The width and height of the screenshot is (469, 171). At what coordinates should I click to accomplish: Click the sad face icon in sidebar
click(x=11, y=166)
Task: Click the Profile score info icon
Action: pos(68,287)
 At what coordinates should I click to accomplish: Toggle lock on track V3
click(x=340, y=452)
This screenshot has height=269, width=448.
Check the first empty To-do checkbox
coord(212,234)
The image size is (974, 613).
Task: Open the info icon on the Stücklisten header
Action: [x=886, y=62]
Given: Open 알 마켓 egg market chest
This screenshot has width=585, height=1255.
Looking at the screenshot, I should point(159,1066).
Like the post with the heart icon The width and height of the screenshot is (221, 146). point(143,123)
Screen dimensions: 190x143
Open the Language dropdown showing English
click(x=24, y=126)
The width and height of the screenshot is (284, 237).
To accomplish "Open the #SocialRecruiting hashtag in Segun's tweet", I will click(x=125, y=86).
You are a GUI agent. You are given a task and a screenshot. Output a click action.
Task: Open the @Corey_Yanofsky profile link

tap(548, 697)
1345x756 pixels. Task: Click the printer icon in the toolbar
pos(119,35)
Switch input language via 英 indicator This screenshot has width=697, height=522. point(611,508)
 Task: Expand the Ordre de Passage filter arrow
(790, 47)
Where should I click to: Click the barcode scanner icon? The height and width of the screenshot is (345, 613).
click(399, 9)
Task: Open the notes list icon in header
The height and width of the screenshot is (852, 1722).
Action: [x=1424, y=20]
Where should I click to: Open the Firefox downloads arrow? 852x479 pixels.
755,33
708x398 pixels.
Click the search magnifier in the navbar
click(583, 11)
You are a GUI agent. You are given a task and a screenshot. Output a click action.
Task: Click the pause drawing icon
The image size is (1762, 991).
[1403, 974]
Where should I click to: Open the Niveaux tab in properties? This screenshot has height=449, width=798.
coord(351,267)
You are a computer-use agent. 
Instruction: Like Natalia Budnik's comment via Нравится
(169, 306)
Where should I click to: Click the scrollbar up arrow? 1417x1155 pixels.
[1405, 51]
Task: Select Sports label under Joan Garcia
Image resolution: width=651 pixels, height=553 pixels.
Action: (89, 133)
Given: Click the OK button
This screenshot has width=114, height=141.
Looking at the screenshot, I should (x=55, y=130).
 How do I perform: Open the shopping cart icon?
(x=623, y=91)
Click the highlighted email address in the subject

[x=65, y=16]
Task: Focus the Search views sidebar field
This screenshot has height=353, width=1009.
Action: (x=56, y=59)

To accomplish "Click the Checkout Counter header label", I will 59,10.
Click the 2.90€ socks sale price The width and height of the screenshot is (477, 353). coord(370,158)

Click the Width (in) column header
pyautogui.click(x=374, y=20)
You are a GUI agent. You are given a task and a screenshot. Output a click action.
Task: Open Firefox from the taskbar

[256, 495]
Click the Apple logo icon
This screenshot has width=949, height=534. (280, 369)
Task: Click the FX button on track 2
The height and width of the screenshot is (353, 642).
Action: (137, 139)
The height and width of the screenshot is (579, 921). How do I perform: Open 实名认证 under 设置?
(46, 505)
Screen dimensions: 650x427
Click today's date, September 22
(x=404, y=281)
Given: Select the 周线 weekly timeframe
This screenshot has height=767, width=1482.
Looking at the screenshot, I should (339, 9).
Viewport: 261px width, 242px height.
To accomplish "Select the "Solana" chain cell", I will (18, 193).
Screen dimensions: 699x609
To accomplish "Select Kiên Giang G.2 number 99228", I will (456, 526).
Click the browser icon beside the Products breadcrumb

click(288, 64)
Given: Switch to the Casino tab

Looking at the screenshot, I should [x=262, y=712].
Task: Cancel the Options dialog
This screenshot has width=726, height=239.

WORK INSTRUCTIONS — Reproduce every one of the rows above precisely as it appears, with no alterations.

THE COMPLETED TASK —
The width and height of the screenshot is (469, 171). At what coordinates should I click to accomplish: Click the sad face icon in sidebar
click(x=11, y=166)
Task: Click the Profile score info icon
Action: pos(68,287)
 At what coordinates should I click to accomplish: Toggle lock on track V3
click(x=340, y=452)
This screenshot has height=269, width=448.
Check the first empty To-do checkbox
coord(212,234)
The image size is (974, 613).
Task: Open the info icon on the Stücklisten header
Action: [x=886, y=62]
Given: Open 알 마켓 egg market chest
This screenshot has width=585, height=1255.
Looking at the screenshot, I should point(159,1066).
Like the post with the heart icon The width and height of the screenshot is (221, 146). point(143,123)
Screen dimensions: 190x143
Open the Language dropdown showing English
click(x=24, y=126)
The width and height of the screenshot is (284, 237).
To accomplish "Open the #SocialRecruiting hashtag in Segun's tweet", I will click(x=125, y=86).
You are a GUI agent. You are given a task and a screenshot. Output a click action.
Task: Open the @Corey_Yanofsky profile link

tap(548, 697)
1345x756 pixels. Task: Click the printer icon in the toolbar
pos(119,35)
Switch input language via 英 indicator This screenshot has width=697, height=522. point(611,508)
 Task: Expand the Ordre de Passage filter arrow
(790, 47)
Where should I click to: Click the barcode scanner icon? The height and width of the screenshot is (345, 613).
click(399, 9)
Task: Open the notes list icon in header
The height and width of the screenshot is (852, 1722).
Action: [x=1424, y=20]
Where should I click to: Open the Firefox downloads arrow? 852x479 pixels.
755,33
708x398 pixels.
Click the search magnifier in the navbar
click(583, 11)
You are a GUI agent. You are given a task and a screenshot. Output a click action.
Task: Click the pause drawing icon
The image size is (1762, 991).
[1403, 974]
Where should I click to: Open the Niveaux tab in properties? This screenshot has height=449, width=798.
coord(351,267)
You are a computer-use agent. 
Instruction: Like Natalia Budnik's comment via Нравится
(169, 306)
Where should I click to: Click the scrollbar up arrow? 1417x1155 pixels.
[1405, 51]
Task: Select Sports label under Joan Garcia
Image resolution: width=651 pixels, height=553 pixels.
Action: (89, 133)
Given: Click the OK button
This screenshot has width=114, height=141.
Looking at the screenshot, I should (x=55, y=130).
 How do I perform: Open the shopping cart icon?
(x=623, y=91)
Click the highlighted email address in the subject

[x=65, y=16]
Task: Focus the Search views sidebar field
This screenshot has height=353, width=1009.
Action: (x=56, y=59)

To accomplish "Click the Checkout Counter header label", I will 59,10.
Click the 2.90€ socks sale price The width and height of the screenshot is (477, 353). coord(370,158)

Click the Width (in) column header
pyautogui.click(x=374, y=20)
You are a GUI agent. You are given a task and a screenshot. Output a click action.
Task: Open Firefox from the taskbar

[256, 495]
Click the Apple logo icon
This screenshot has width=949, height=534. (280, 369)
Task: Click the FX button on track 2
The height and width of the screenshot is (353, 642).
Action: (137, 139)
The height and width of the screenshot is (579, 921). How do I perform: Open 实名认证 under 设置?
(46, 505)
Screen dimensions: 650x427
Click today's date, September 22
(x=404, y=281)
Given: Select the 周线 weekly timeframe
This screenshot has height=767, width=1482.
Looking at the screenshot, I should (339, 9).
Viewport: 261px width, 242px height.
To accomplish "Select the "Solana" chain cell", I will (18, 193).
Screen dimensions: 699x609
To accomplish "Select Kiên Giang G.2 number 99228", I will (456, 526).
Click the browser icon beside the Products breadcrumb

click(288, 64)
Given: Switch to the Casino tab

Looking at the screenshot, I should [x=262, y=712].
Task: Cancel the Options dialog
This screenshot has width=726, height=239.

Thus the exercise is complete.